I wake up with a rim of ice coating my cocoon of a sleeping bag. Warm inside I try not to move and just lie still, staring at the blue green ceiling of snow. There appears to be some kind of icy hair hanging from the domed walls of the snow cave, and I soon discover that they are elaborate yet delicate ice crystals that must have formed from our breath during the night. Some are at least three inches long and as thin as silk. I wonder how they formed. Eerily quiet and warm, the confines of our cave lull me into a false sense of apathy. I scramble to get on my boots and worm out through the entrance, only to enter a white hell. A driving southern wind turns my unprotected hands into useless clubs within seconds. I stumble over to the “pee block” and spend an inordinate amount of time trying to pee before I scramble back to the comforts of the cave reeling in pain.
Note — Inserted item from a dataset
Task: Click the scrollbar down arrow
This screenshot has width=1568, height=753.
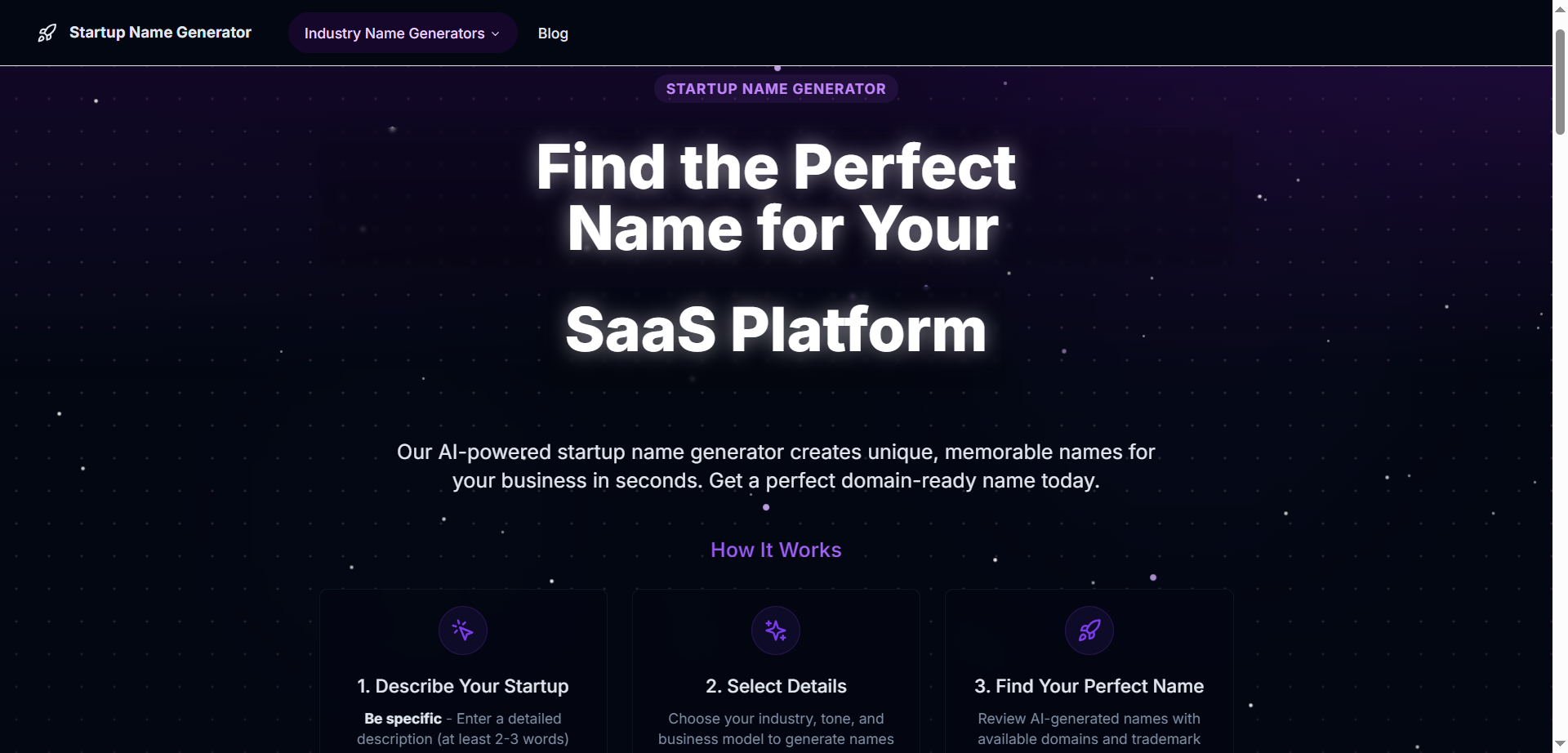Action: 1558,744
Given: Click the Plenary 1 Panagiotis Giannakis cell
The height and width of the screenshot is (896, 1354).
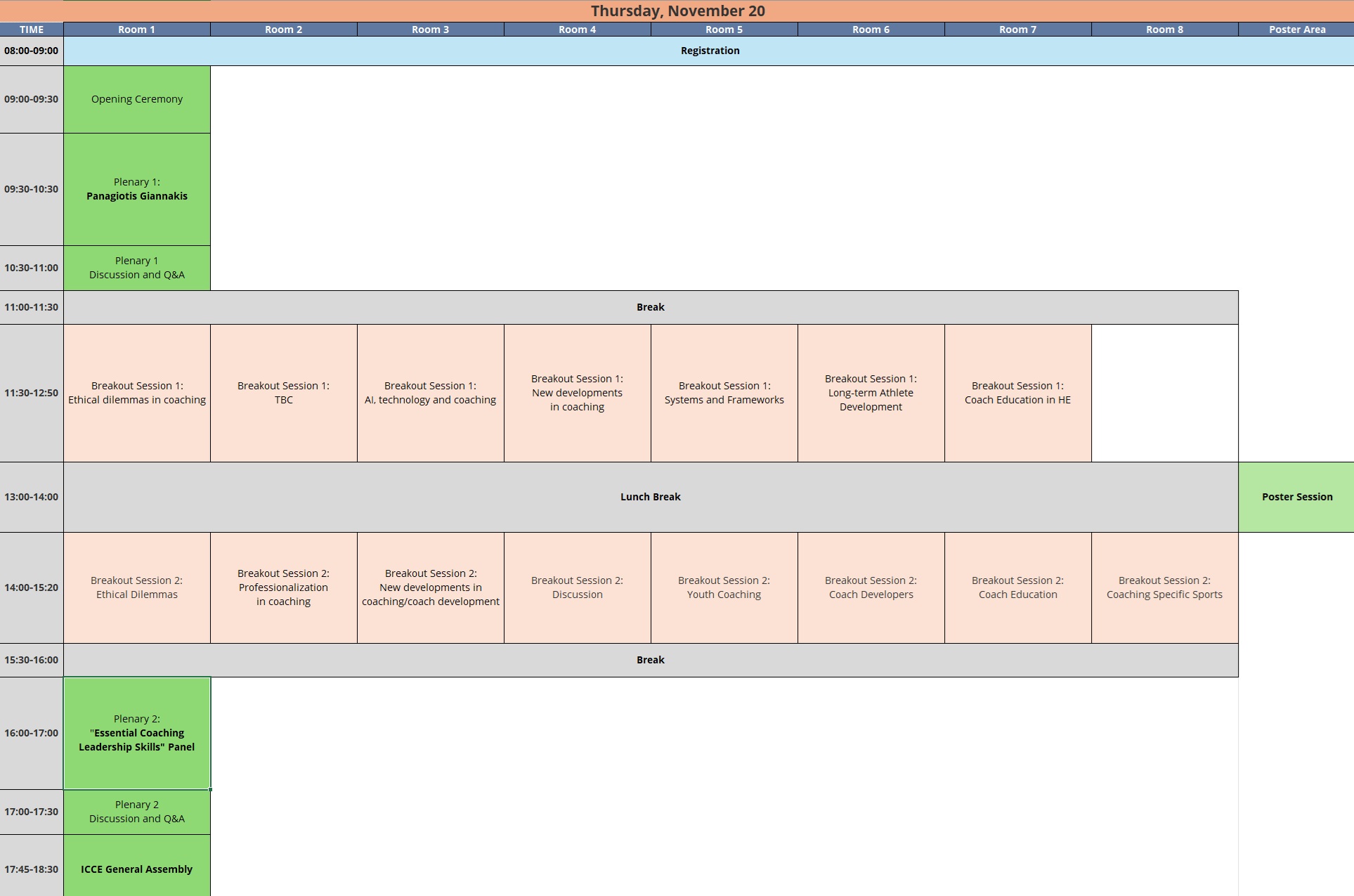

It is 7:40 AM on the second morning of “Happy Camper” school, and I (along with 20 others) have spent the night out on the Ross Ice-shelf as part of a field training course. Yesterday we set up the tents used by Scott, Shackelton, and countless other polar explorers for the past 120 years. A simple double walled pyramidal tent, they remain essentially identical to the very tent that Scott and his men perished in not far from this very spot. Some will choose to sleep in these, others in the classic mountaineering tents used by modern explorers. Still others will choose to build shelters into the shelf. We learn how to build snow walls out of styrofoam snow; so cold and compacted it squeaks as the saw works to cut it into seemingly indestructible blocks. In an hour or two we have a small tent town set up, protected from the prevailing katabatic winds by a snow block wall. Soon people are melting snow and cooking in an outdoor kitchen complete with a counter, and haul-sled windbreak.
My group has decided that we will sleep in a quinsy, or snow cave. Earlier in the day we piled snow onto a mound of packs, and now, three hours later we burrow into the side of this snowbank and begin to pull out pack after pack. Soon we have a hollow shell of snow large enough to comfortably sleep the three of us. We patch the pack hole with a cut snow block and dig a five-foot deep hole before tunneling in from the downwind side. After finishing the subterranean entrance tunnel I decide to cut a proper flight of steps from the surface down to what would now be our front door, anything to keep from being inactive in this sub-zero weather for too long. By the time people are turning into bed, our little snow cave has a perfectly flat floor, shelves, and a snow-block Inukshuk standing guard over the entranceway. I pull out my Frisbee and play for an hour or so before heading to bed.
I let my camera freeze up a bit too soon so I didnt use it at all during happy camper. All of these pictures are from Jess, the girl in the right hand side of the frame in the bottom picture. From now on I am keeping my camera inside of my coat.